The Role of Consumer Copayments for Health Care: Lessons from the RAND Health Insurance Experiment and Beyond
By Jonathan Gruber, Ph.DKaiser
Family Foundation
October 2006
Conclusion
The RAND HIE was one of the most important and influential social experiments in our nation’s history. By tackling a contentious yet central policy issue, the HIE provided a valuable set of evidence that delivers clear lessons for health insurance design. The right way to design health insurance has three features: co-insurance for the typical patient; an income-related out-of-pocket limit; and evidence-based design of co-insurance that targets co-insurance to places where care is least effective. In practice, each of these raises administrative issues that get more daunting as one moves through the list. But in principle, at least, a clear reading of this literature gives us a natural starting point for designing appropriate health insurance benefits.
http://www.kff.org/insurance/upload/7566.pdf
Comment:
By Don McCanne, MD
Jonathan Gruber provides an excellent analysis of the RAND HIE and of more recent studies on the impact of co-insurance. His conclusions are warranted based on a sterile, broad overview of the current knowledge on the topic, but only if you accept the principle that cost sharing should be an essential component of health care cost containment simply because it has been proven to reduce spending. Dr. Gruber’s recommendations demonstrate that he is not insensitive to the potential negative impact, especially on lower-income individuals with significant health care needs, but we should question what he recommends to make cost sharing work.
1. “co-insurance for the typical patient:” The “typical patient” is the average, healthy individual. It is not the patient with significant health care needs, nor the patient who will develop major medical problems in the future. Establishing policies that reduce health care spending amongst those who are not spending very much is of little help in controlling the four-fifths of our spending on those with greater health care needs.
2. “an income-related out-of-pocket limit:” Linking means testing to access of medical services creates an administrative nightmare. This concept acknowledges that low-income individuals cannot be expected to pay large amounts out of pocket, but higher-income individuals can. But rather than creating this complex system of means testing, progressive funding can be much more easily and equitably established on the financing side through the tax system. The relatively small increase in utilization by higher income individuals can be easily off-set by appropriate minor adjustments in tax policies, though the amount would be almost negligible.
3. “evidence-based design of co-insurance that targets co-insurance to places where care is least effective:” This one is a double administrative nightmare. Imagine trying to identify services that are of lower value and then assigning a higher co-insurance rate based on the effectiveness of the service. Overuse of non-beneficial services must be addressed, but it is not realistic to place the patient in charge of that decision based on a complex system of sliding-scale co-insurance. Reducing such wasteful spending would be much more easily accomplished by establishing a national health insurance monopsony which would be more capable and effective in removing worthless services from coverage.

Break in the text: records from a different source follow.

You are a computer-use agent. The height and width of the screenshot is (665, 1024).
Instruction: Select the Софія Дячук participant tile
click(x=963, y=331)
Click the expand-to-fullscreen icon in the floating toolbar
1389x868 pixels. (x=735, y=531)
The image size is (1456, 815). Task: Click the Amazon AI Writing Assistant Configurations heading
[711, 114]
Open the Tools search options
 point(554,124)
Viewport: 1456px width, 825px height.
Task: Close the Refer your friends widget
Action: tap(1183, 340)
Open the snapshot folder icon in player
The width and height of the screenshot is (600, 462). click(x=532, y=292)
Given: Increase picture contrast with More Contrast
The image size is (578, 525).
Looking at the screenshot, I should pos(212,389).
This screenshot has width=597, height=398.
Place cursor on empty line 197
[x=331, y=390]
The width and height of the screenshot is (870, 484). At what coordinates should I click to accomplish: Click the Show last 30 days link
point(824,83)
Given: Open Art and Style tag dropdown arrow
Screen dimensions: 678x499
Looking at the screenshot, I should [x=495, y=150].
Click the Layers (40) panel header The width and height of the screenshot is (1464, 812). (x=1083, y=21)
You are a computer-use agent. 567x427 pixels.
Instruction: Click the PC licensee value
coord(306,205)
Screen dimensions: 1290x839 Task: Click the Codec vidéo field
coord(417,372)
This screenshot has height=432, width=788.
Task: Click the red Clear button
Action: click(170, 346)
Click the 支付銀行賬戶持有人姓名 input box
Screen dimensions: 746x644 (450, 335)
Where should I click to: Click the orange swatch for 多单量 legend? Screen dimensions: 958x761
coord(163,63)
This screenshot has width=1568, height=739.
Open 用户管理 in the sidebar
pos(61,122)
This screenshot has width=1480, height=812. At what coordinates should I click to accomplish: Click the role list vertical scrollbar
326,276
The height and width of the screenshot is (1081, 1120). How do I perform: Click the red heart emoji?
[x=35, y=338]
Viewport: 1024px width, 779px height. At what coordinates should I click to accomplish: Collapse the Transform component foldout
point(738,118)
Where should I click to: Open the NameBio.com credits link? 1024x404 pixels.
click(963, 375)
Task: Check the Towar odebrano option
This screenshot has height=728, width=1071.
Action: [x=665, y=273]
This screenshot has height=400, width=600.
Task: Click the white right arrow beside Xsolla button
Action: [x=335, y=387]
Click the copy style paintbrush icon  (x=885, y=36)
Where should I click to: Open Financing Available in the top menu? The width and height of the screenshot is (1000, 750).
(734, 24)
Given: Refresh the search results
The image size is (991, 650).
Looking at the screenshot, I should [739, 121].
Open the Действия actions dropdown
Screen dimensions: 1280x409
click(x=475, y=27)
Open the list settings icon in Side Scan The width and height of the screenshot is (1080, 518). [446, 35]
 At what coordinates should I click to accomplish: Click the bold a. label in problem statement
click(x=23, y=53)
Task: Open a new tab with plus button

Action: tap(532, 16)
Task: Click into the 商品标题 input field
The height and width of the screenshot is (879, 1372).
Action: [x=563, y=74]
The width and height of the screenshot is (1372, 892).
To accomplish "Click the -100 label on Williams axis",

In his analysis, Dr. Gruber fails to acknowledge the fundamental flaw in the way that the RAND HIE has been applied to health policy. It only has intrinsic validity for a healthy sector of our population for a healthy period in their lives. It does not have extrinsic validity for our entire population from birth to death, with their full basket of medical problems.
The RAND HIE should no longer be used as a reason for keeping the private insurance industry in charge. What we need is national health insurance. Other nations spending far less than us have not had to use co-insurance to control costs.